++++ THE INPUT
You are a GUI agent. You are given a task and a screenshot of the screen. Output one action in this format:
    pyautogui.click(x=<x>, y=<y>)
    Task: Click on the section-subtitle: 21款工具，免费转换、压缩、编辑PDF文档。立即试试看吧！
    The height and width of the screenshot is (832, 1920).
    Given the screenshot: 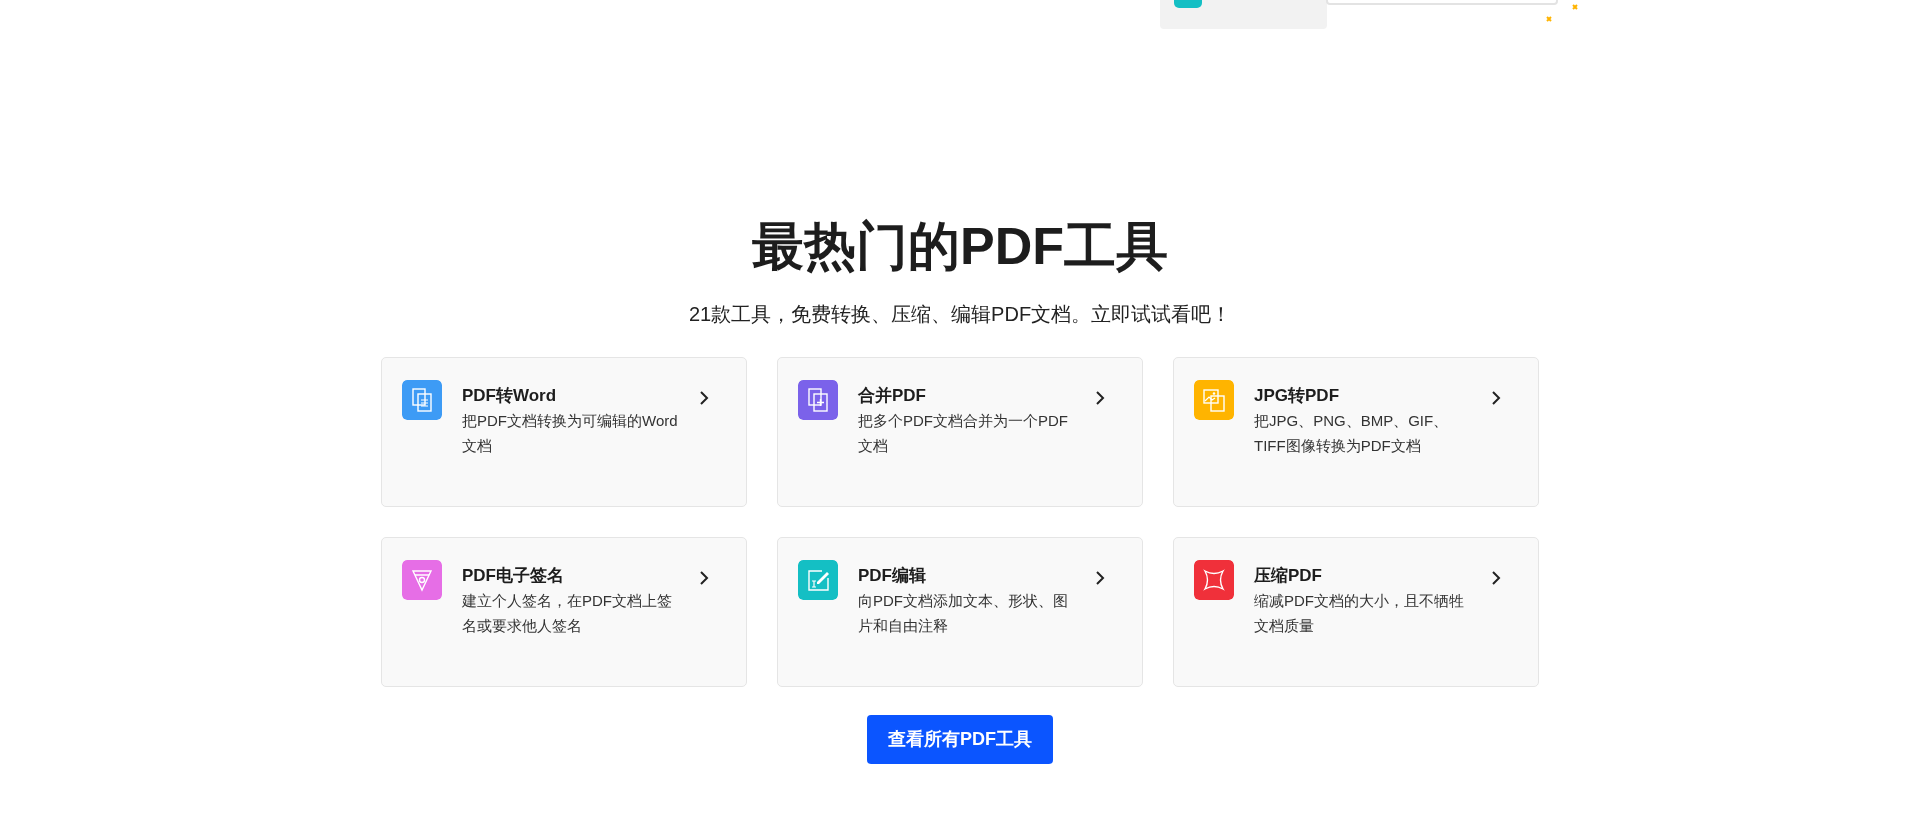 What is the action you would take?
    pyautogui.click(x=960, y=315)
    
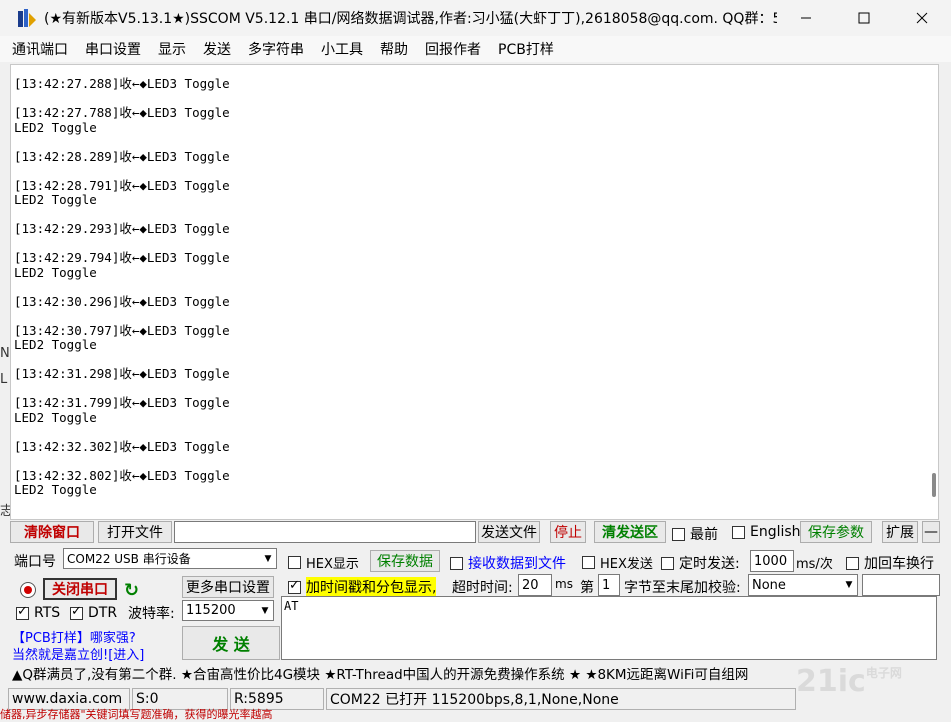  I want to click on receive-line: [13:42:31.298]收←◆LED3 Toggle, so click(122, 374).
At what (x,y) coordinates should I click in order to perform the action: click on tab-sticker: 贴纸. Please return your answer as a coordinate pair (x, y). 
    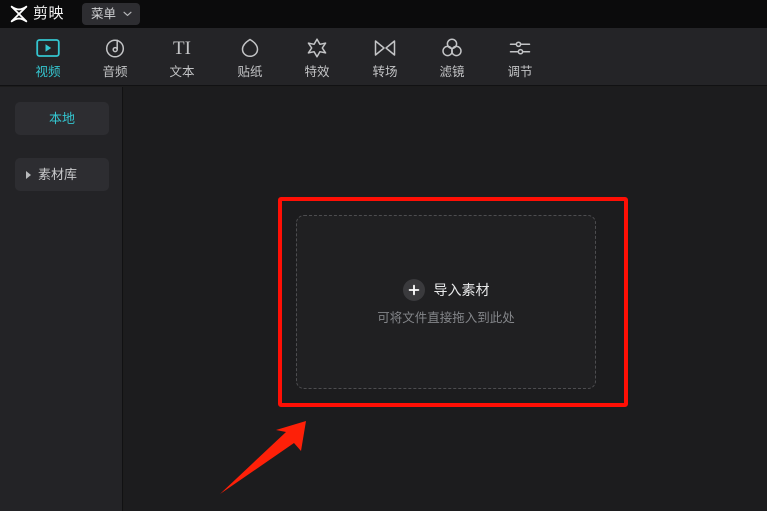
++++++++
EXERCISE GOAL: Swap "GUI agent" for "desktop agent" and copy everything from the start of the records down to the line containing "The height and". Keep all other text unchanged.

SOLUTION FOR THIS PROBLEM:
You are a desktop agent. You are given a task and a screenshot of the screen. Output one action in this format:
    pyautogui.click(x=<x>, y=<y>)
    Task: Click on the section-subtitle: 21款工具，免费转换、压缩、编辑PDF文档。立即试试看吧！
    The height and width of the screenshot is (832, 1920).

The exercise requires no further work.